[Paper] Particulate: Feed-Forward 3D Object Articulation

Published: 1 month ago (December 12, 2025 at 01:59 PM EST)

4 min read

Source: arXiv

Source: arXiv - 2512.11798v1

Overview

Particulate is a new feed‑forward system that can take a single static 3D mesh—think of a CAD model or a scan of a chair—and instantly recover its hidden articulation: the separate moving parts, how they’re connected, and the motion limits of each joint.

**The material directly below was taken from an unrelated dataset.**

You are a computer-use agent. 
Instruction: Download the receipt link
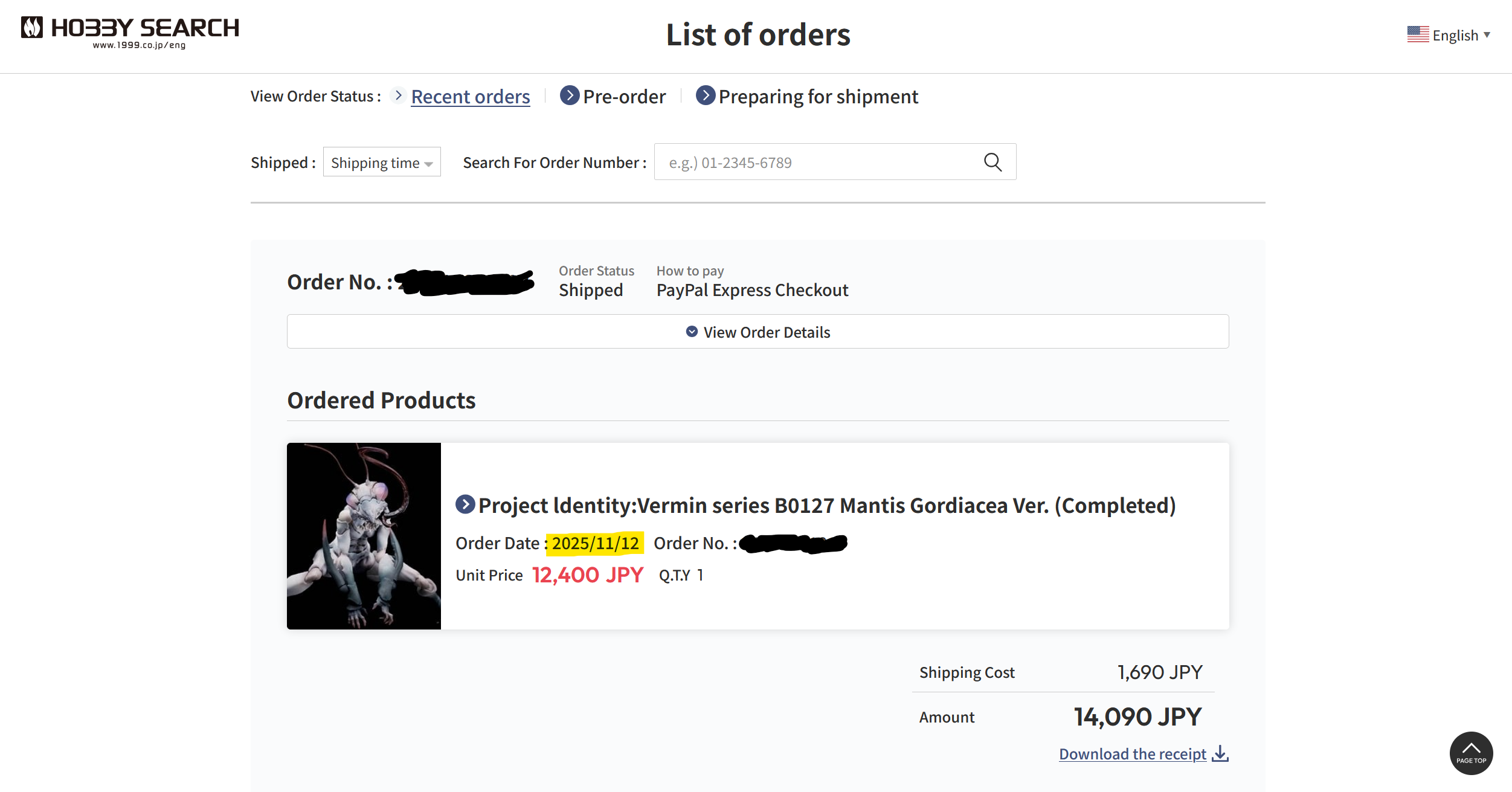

By replacing costly per‑object optimization with a single forward pass of a transformer‑based network, the method makes it practical to turn any static 3D asset into a fully rigged, animatable model in seconds.

Key Contributions

End‑to‑end transformer architecture (Part Articulation Transformer) that ingests a point cloud of a mesh and predicts parts, kinematic hierarchy, and joint constraints in one shot.
Native multi‑joint support, allowing objects with arbitrary numbers of moving links (e.g., a folding table with several hinges).
Large‑scale training on a curated collection of articulated assets from public datasets, plus a newly released benchmark for articulation estimation.
Real‑time inference: the whole pipeline runs in a few seconds on a single GPU, dramatically faster than prior optimization‑based methods.
Generalisation to AI‑generated 3D content, enabling a pipeline that goes from a single image → 3D mesh → articulated model using off‑the‑shelf image‑to‑3D generators.

Methodology

Input preprocessing – The static mesh is uniformly sampled into a point cloud (≈10k points).
Part Articulation Transformer – A hierarchical transformer processes the point cloud.
- Local feature extraction via self‑attention on small neighborhoods captures fine geometry (e.g., a door edge).
- Global reasoning aggregates these features to infer the overall kinematic graph (which part moves relative to which).
Joint prediction heads – Separate MLP heads output:
- Part segmentation (per‑point label).
- Parent‑child relationships (directed edges of the articulation tree).
- Joint type & limits (revolute, prismatic, range of motion).
Lifting to mesh – The predicted attributes are transferred back onto the original mesh, producing a rigged model ready for animation.
Training – Supervised learning with cross‑entropy for segmentation, binary cross‑entropy for adjacency, and regression losses for joint parameters. The loss is weighted to balance part count variability across objects.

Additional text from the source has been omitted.